ONEforALL-S003/TWO

tmp

Opened this issue · 1 comments

Experimental report about q-extract-torch and q-implant.
At first, q-extract-torch is intended to support q-implant to produce q-param.json and *.npy files which are used in q-implant.
However it has major limitations and maybe relied on inaccurate assumption, so we just left our approaches.

We developed/tested q-extract-torch on torchvision mobilenet_v2 and resnet18/50, so maybe it only works on CNN based models.
Also we only handle rank 4 as draft stage, it would not work properly (Permutation would not work.)

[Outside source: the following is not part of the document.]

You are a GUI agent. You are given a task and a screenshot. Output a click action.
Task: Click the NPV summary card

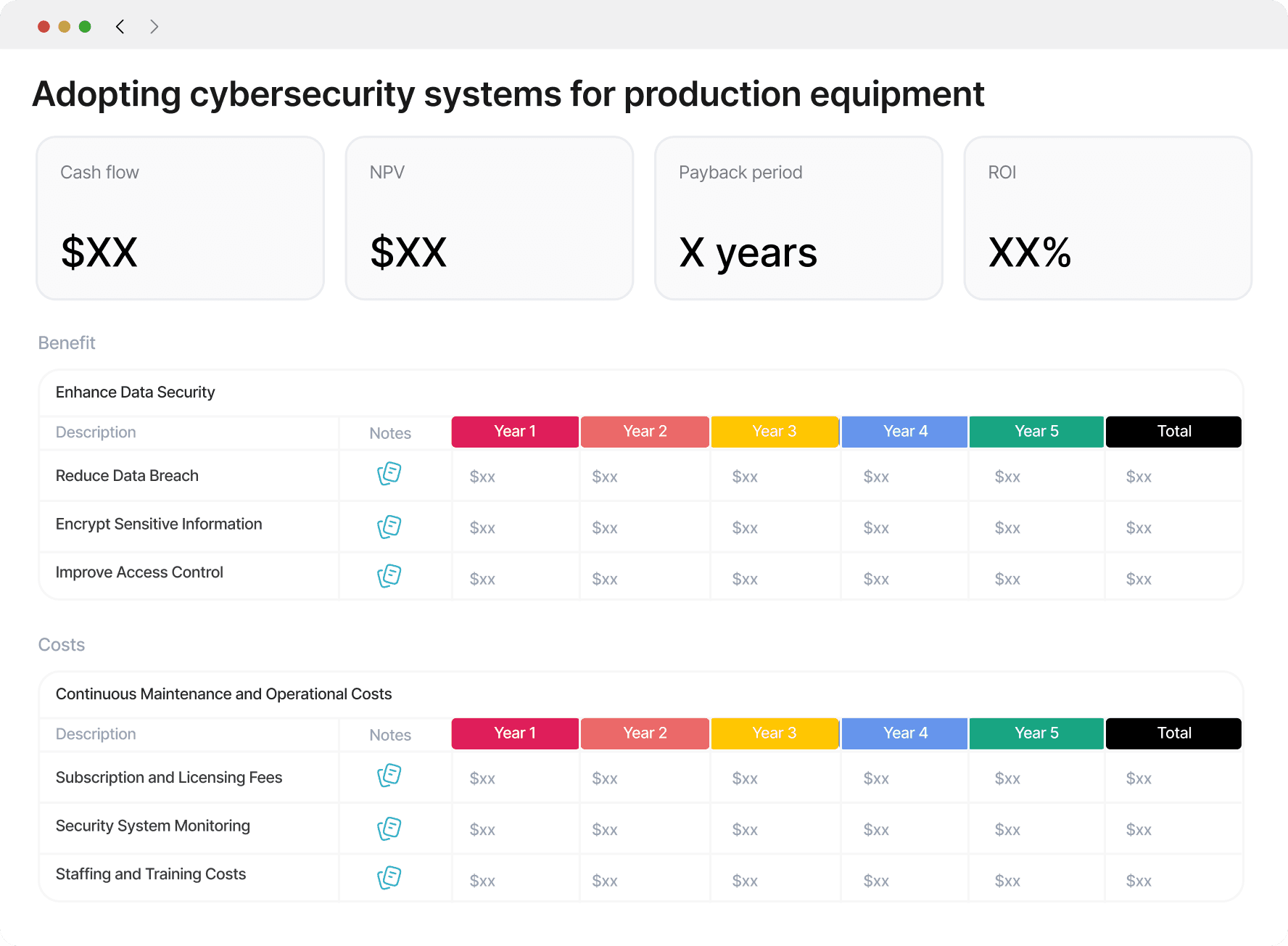pos(490,218)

Below is our approaches and what we learned/thought.

  • Names are changed due to different naming conventions on model conversion step. (PyTorch→Onnx→Tensorflow→Tensorflow Lite→Circle).
    So name mapping between PyTorch↔Circle required.

  • Most of Tensor values are kept during model conversion step.
    So if we find corresponding Tensor value, we can map between PyTorch and Circle.

  • At this point, we tried to map PyTorch and Circle based on Tensor value.

  • However during model conversion step(such as PyTorch→Onnx), some values are changed due to optimization.
    Mapping based on Tensor value have to solve difference between Original Tensor Value and Optimized Tensor value, so we have assigned/marked unique integer value.
    (Even the value is set to integer, data type should be kept in float. Because there are operators supported float only)
    When we track the marked value(even the little error occured on tensor, we can track it by rounding it. Because we have marked all tensors values to integer values), we can map PyTorch Tensor and Cirlce Tensor.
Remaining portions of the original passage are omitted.